Exclusive Forum Selection. Our restated certificate of incorporation provides that, unless we consent in writing to the selection of an alternative forum, the Court of Chancery of the State of Delaware (or, if the Court of Chancery of the State of Delaware does not have jurisdiction, the federal district court for the District of Delaware) shall be the sole and exclusive forum for the following types of proceedings: (1) any derivative action or proceeding brought on behalf of our company, (2) any action asserting a claim of breach of a fiduciary duty owed by any of our directors, officers, employees or stockholders to our company or our stockholders, (3) any action asserting a claim arising pursuant to any provision of the General Corporation Law of the State of Delaware or as to which the General Corporation Law of the State of Delaware confers jurisdiction on the Court of Chancery of the State of Delaware, or (4) any action asserting a claim arising pursuant to any provision of our restated certificate of incorporation or amended and restated bylaws (in each case, as they may be amended from time to time) or
governed by the internal affairs doctrine. These choice of forum provisions will not apply to suits brought to enforce a duty or liability created by the Exchange Act.

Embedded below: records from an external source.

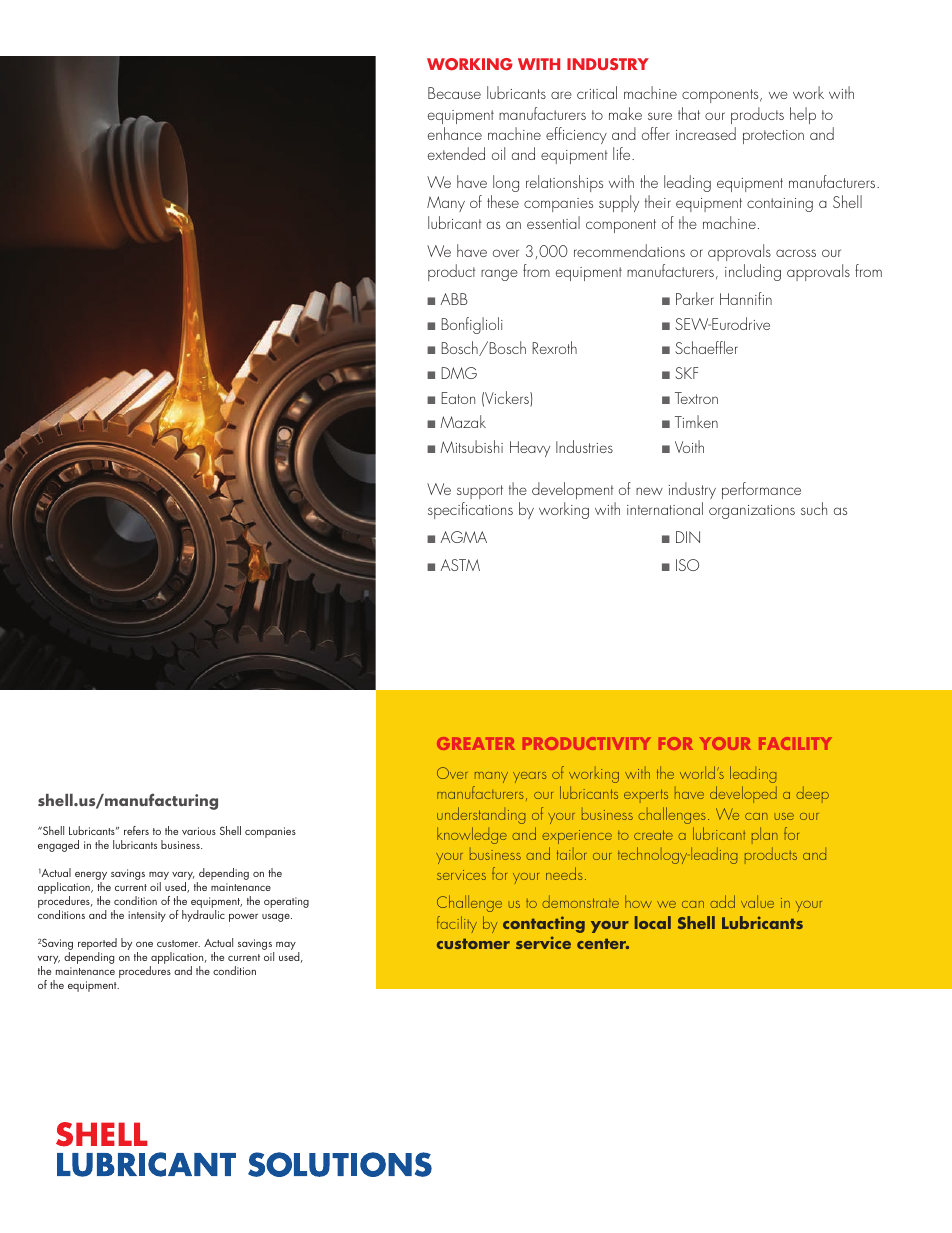 The width and height of the screenshot is (952, 1233). I want to click on Because, so click(454, 93).
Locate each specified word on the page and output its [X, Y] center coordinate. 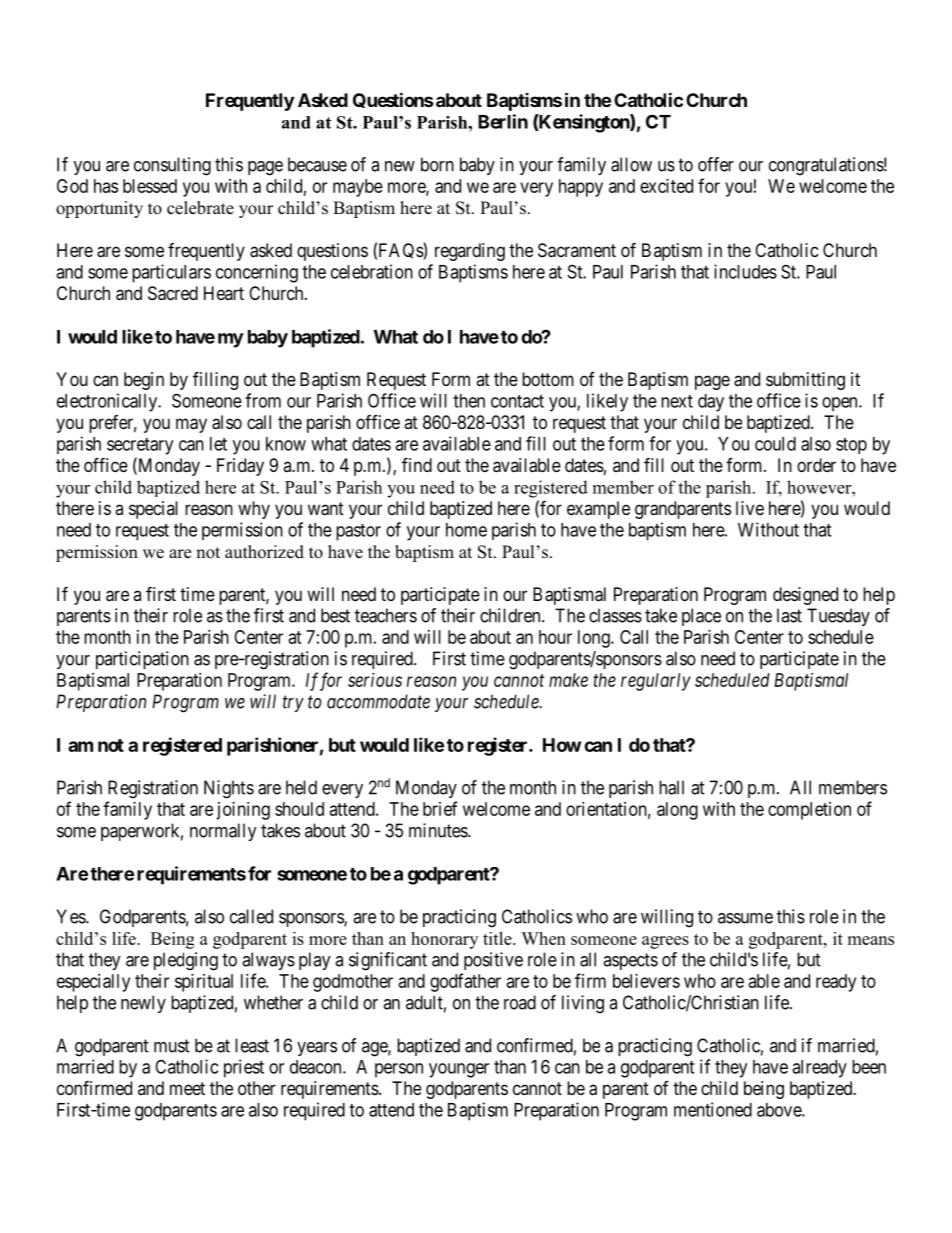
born [437, 164]
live [750, 508]
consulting [172, 166]
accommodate [378, 701]
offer [716, 164]
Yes [72, 916]
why [254, 510]
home [466, 530]
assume [745, 918]
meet [187, 1088]
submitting [805, 381]
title [498, 938]
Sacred [173, 293]
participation [142, 660]
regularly [656, 682]
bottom [548, 379]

Furthermore, Section 22 of the Securities Act of 1933, as amended (the “Securities Act”) creates concurrent jurisdiction for federal and state courts over all such Securities Act actions. Accordingly, both state and federal courts have jurisdiction to entertain such claims. To prevent having to litigate claims in multiple jurisdictions and the threat of inconsistent or contrary rulings by different courts, among other considerations, our restated certificate of incorporation provides that, unless we consent in writing to the selection of an alternative forum, the federal district courts of the United States of America shall, to the fullest extent permitted by law, be the sole and exclusive forum for the resolution of any claims arising under the Securities Act. While the Delaware courts have determined that such choice of forum provisions are facially valid, a stockholder may nevertheless seek to bring a claim in a venue other than those designated in the exclusive forum provisions. In such instance, we would expect to vigorously assert the validity and enforceability of the exclusive forum provisions of our restated certificate of incorporation. This may require significant additional costs associated with resolving such action in other jurisdictions and there can be no assurance that the provisions will be enforced by a court in those other jurisdictions.